Unending Design: The Forms of Postmodern Poetry. Ithaca: Cornell University Press, 1991, xii, 314 pp.[2] Nominated for the Poetry Society of America’s Melville Cane Award, 1993.
Drawing on the work of a wide range of contemporary American poets from Ashbery to Zukofsky, Joseph M. Conte elaborates an innovative typology of postmodern poetic forms. In Conte’s view, looking at recent poetry in terms of the complementary methods of seriality and proceduralism offers a rewarding alternative to the familiar analytic dichotomy of “open” and “closed” forms.
Unending Design examines general issues of contemporary poetics–how to categorize versions of the postmodern long poem, or to address the multiple voices of the lyric, for example–as well as the smallest details of poetic structure. Conte reads closely the works of such canonical figures as Creeley, Ashbery, and Duncan, semi-canonical writers such as Jack Spicer, Louis Zukofsky, and Lorine Niedecker, and previously overlooked poets including Harry Mathews, Paul Blackburn, William Bronk, and Weldon Kees. He describes the serial form adopted by Creeley, George Oppen, and Jack Spicer, among others, as combinative and provisional, incorporating random events without succumbing to formlessness. Then he discusses the procedural form–developed by poets including Ashbery and Mathews, and the composer John Cage–in which arbitrary constraints generate the content, rather than merely contain it. Among the characteristics of proceduralism are the varation of recurrent lexical or semantic elements and the free play of poetic artifice. Conte employs the semiotic approaches of Barthes, Eco, and Riffaterre to define these new compositional methods and to interpret the meaning of form in contemporary poetry.

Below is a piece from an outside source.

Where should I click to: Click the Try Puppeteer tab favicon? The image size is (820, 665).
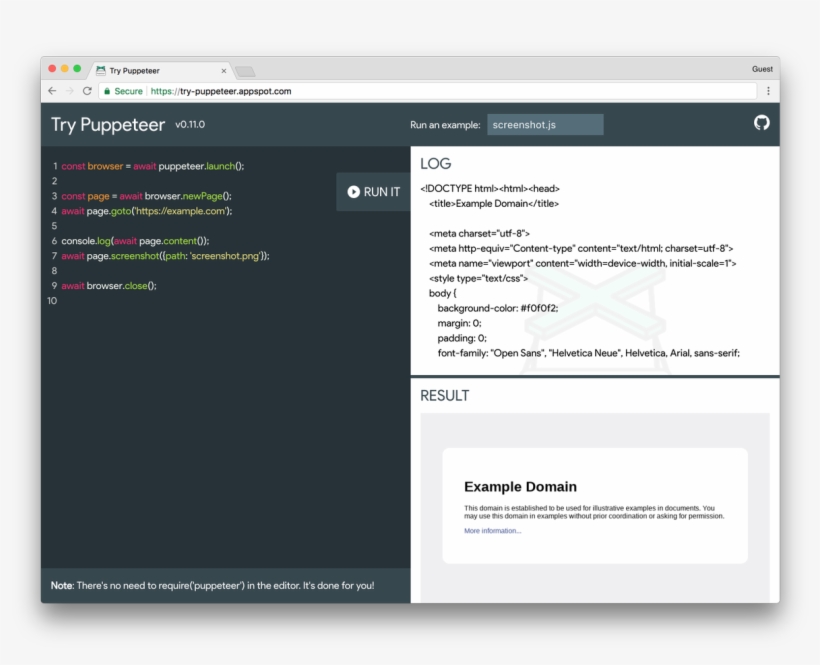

Unending Design provides both an overview of postmodern aesthetics and a penetrating analysis of the distinct forms of contemporary poetry. It will be welcomed by anyone interested in American poetry in particular and postmodernism more generally
[1] Reviews of Design and Debris appear in: American Literary Scholarship: An Annual (2002), American Book Review, Choice, College Literature, Comparative American Studies, Contemporary Literature, Electronic Book Review, Modern Fiction Studies, Studies in American Fiction, and The Year’s Work in English Studies (2004).
[2] Reviews of Unending Design appear in: American Literary Scholarship: An Annual (1991), American Literature, Choice, College Literature, The Modern Language Review (London, Eng.), Poetic Briefs, Poetry Now Review (Manchester, Eng.), Sagetrieb, Sulfur, and The Year’s Work in English Studies (1991).